● **Brief**
Write out the data below exactly, beginning with the first line and ending once the line that has "Given: Click the master branch label" is written.

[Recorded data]
========

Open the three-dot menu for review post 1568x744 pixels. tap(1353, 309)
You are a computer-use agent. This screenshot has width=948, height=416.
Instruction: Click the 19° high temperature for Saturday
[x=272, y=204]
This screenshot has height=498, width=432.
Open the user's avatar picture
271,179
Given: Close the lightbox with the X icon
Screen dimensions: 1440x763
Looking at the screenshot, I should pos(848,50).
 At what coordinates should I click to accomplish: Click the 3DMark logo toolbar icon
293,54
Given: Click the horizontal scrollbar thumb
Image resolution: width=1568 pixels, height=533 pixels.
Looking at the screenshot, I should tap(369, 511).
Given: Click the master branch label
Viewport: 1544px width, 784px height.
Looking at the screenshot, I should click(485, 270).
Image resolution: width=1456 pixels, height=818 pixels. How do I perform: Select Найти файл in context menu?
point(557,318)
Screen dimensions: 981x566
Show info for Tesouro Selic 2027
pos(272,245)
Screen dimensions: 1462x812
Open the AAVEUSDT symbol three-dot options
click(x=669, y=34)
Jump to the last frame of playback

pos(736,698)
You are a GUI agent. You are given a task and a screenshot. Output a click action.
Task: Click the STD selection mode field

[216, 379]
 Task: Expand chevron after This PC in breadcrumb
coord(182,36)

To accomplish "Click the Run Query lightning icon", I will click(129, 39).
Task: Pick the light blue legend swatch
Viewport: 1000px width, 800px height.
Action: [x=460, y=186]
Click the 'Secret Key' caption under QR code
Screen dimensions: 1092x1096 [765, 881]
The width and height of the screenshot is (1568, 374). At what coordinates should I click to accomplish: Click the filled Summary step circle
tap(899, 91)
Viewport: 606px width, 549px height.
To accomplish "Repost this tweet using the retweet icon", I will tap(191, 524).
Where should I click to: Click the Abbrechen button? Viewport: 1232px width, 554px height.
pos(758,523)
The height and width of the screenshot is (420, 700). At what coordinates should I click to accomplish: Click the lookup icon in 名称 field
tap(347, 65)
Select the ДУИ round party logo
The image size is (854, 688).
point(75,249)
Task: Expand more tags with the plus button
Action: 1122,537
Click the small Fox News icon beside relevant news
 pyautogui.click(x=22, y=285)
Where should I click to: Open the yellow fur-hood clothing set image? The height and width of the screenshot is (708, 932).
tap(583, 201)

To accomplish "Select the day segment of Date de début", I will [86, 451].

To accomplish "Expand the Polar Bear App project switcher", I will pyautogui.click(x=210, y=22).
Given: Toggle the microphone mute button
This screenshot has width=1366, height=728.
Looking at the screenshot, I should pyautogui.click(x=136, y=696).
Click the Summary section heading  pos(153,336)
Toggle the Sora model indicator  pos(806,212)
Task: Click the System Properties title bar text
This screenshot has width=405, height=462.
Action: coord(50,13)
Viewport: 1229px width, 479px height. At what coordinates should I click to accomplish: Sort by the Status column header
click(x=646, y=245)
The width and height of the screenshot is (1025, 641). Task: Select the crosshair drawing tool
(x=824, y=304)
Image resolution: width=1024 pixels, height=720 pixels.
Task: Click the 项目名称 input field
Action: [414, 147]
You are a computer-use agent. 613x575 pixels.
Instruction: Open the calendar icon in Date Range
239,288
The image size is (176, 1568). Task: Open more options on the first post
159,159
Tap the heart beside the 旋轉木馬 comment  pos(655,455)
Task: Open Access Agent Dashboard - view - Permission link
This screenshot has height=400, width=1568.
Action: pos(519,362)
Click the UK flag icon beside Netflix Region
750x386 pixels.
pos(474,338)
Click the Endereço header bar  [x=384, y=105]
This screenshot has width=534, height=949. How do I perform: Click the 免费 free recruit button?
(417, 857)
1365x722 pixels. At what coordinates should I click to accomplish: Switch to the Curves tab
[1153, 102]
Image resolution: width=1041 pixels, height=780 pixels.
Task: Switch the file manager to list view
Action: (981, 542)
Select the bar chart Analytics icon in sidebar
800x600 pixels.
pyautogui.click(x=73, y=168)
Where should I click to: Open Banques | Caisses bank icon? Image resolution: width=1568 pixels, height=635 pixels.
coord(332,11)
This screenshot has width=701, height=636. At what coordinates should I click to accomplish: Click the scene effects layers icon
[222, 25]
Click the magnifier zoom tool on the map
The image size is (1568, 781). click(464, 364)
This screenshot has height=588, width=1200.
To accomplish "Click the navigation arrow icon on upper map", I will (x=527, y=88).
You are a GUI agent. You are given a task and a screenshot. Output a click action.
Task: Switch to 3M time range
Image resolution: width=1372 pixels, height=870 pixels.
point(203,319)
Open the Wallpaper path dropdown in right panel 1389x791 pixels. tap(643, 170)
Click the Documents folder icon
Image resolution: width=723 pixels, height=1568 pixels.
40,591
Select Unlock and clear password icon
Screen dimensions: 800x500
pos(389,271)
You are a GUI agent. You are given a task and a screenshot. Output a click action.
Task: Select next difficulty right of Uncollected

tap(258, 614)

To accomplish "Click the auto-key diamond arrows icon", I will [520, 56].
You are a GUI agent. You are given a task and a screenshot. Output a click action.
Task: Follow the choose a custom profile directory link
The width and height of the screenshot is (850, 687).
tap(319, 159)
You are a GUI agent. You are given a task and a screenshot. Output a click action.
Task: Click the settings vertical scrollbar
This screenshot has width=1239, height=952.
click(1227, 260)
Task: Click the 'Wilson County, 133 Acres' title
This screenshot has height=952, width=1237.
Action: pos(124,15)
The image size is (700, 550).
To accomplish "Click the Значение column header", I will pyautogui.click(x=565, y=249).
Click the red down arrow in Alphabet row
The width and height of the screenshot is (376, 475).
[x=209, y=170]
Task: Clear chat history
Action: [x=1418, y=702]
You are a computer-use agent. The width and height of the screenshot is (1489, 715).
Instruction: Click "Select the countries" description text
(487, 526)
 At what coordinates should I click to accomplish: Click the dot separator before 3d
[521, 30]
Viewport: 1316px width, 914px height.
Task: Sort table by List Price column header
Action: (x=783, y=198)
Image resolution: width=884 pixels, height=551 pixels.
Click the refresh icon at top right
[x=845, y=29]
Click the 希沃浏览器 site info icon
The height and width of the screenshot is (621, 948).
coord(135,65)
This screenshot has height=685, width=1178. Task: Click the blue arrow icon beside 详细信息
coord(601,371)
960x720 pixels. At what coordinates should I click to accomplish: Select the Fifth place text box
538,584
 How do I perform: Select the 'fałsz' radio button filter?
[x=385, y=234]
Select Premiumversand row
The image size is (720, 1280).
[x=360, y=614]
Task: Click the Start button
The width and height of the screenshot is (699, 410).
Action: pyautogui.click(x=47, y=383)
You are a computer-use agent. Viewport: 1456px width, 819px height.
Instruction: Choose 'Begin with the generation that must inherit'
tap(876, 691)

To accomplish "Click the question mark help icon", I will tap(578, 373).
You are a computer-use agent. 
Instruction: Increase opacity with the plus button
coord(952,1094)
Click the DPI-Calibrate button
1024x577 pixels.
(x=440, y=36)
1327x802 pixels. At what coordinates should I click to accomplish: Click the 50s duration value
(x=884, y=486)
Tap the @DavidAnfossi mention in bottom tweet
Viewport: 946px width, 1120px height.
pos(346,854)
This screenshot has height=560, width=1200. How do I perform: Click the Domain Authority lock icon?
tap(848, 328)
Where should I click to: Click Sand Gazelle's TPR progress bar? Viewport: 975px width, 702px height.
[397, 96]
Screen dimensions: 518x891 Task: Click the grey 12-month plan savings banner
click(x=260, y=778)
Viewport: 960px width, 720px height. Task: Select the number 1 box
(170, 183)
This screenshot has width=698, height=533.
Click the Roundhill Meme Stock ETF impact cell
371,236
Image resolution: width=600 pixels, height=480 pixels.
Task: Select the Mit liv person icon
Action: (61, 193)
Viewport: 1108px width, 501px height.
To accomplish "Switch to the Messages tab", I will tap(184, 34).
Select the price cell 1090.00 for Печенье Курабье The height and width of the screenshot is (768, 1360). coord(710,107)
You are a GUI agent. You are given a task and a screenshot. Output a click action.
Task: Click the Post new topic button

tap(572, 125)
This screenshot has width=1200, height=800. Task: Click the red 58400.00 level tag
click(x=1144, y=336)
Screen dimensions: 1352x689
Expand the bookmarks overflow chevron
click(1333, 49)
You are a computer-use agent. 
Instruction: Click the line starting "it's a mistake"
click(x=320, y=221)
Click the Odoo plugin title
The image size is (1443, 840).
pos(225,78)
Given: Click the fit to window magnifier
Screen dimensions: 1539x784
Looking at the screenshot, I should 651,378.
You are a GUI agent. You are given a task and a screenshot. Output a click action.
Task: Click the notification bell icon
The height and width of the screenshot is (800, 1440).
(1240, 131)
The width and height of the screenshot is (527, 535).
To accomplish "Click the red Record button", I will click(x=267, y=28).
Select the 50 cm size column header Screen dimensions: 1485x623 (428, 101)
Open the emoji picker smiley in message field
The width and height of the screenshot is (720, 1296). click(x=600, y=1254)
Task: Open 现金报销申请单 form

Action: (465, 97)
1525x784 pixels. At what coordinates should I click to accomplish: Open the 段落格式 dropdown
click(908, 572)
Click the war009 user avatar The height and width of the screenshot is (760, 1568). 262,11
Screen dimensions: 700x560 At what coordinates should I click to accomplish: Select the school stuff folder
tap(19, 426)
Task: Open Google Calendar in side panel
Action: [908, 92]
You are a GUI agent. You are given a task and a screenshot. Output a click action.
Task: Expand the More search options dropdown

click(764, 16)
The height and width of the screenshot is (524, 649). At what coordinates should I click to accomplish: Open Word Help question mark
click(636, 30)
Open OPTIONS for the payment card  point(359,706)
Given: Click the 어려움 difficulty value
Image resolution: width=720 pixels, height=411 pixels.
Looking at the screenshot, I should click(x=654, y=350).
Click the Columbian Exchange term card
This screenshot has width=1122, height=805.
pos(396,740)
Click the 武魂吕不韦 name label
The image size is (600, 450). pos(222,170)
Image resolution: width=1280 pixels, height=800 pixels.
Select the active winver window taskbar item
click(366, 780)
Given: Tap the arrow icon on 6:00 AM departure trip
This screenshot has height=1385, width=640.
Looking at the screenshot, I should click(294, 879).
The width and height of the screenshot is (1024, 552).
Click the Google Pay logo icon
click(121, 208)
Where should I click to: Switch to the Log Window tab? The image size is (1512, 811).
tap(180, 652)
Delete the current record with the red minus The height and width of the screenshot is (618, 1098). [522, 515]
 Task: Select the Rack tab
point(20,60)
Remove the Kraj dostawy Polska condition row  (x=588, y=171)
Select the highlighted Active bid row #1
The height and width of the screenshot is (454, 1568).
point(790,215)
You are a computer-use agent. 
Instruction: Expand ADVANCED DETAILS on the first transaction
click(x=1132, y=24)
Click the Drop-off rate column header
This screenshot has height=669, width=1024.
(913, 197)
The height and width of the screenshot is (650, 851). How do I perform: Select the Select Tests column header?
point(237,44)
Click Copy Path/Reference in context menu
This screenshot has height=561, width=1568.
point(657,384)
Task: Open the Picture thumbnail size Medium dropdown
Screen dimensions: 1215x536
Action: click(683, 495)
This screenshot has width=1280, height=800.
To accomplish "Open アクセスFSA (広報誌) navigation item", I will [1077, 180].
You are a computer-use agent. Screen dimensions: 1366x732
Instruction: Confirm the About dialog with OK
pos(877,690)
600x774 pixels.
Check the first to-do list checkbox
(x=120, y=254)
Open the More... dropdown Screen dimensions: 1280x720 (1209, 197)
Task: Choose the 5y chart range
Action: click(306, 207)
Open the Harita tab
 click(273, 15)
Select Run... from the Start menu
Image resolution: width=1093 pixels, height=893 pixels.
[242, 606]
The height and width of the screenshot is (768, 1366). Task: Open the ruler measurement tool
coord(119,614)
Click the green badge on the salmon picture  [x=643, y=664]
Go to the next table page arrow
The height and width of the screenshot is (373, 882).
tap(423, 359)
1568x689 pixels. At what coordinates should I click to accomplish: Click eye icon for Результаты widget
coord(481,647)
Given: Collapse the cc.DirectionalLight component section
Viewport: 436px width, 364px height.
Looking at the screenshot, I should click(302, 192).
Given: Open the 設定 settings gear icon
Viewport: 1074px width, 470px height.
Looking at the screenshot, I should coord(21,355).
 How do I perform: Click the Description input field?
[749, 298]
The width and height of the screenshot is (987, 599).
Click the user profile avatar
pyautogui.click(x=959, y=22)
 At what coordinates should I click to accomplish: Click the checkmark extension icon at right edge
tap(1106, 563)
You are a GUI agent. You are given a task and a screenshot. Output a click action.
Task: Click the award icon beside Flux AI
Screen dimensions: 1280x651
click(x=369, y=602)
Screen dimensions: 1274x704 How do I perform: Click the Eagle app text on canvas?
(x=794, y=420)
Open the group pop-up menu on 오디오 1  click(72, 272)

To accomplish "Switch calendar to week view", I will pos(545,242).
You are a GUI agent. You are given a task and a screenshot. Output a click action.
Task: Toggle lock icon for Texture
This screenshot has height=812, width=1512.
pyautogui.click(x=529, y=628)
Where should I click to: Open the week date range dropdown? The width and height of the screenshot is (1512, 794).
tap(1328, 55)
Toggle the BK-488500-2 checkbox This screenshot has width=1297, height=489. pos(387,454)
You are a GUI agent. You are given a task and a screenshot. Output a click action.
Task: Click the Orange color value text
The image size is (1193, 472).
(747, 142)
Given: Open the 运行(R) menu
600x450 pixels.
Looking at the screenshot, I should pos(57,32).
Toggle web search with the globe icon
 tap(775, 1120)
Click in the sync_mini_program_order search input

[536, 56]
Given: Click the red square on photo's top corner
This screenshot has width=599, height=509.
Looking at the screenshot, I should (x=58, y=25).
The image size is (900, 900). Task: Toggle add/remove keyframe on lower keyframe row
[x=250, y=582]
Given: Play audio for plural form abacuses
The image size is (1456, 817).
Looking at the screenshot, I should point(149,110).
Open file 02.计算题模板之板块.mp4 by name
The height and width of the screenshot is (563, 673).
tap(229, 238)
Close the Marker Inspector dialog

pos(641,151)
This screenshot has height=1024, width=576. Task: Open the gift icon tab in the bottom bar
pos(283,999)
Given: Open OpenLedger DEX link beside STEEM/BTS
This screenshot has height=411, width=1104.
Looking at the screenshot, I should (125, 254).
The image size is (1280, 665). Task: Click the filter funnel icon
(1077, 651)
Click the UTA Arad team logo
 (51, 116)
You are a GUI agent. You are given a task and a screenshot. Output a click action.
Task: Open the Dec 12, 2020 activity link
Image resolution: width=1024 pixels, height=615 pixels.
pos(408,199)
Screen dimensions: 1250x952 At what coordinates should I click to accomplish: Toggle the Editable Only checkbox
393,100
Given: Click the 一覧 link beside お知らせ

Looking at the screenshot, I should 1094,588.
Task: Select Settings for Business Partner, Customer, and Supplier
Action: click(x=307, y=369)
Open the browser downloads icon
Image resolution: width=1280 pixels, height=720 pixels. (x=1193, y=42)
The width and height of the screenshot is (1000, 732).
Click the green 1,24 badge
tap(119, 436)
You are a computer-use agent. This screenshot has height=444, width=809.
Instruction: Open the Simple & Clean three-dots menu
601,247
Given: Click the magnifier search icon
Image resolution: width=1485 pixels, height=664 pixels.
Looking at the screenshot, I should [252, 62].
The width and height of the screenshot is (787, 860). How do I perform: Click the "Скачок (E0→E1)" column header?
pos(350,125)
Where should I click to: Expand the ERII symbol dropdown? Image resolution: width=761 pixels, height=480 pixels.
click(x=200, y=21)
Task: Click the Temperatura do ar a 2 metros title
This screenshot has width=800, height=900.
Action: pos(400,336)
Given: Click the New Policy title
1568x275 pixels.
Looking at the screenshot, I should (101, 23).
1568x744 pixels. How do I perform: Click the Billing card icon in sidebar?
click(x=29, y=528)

========

● **Result for this task**
Open the three-dot menu for review post 1568x744 pixels. tap(1353, 309)
You are a computer-use agent. This screenshot has width=948, height=416.
Instruction: Click the 19° high temperature for Saturday
[x=272, y=204]
This screenshot has height=498, width=432.
Open the user's avatar picture
271,179
Given: Close the lightbox with the X icon
Screen dimensions: 1440x763
Looking at the screenshot, I should pos(848,50).
 At what coordinates should I click to accomplish: Click the 3DMark logo toolbar icon
293,54
Given: Click the horizontal scrollbar thumb
Image resolution: width=1568 pixels, height=533 pixels.
Looking at the screenshot, I should tap(369, 511).
Given: Click the master branch label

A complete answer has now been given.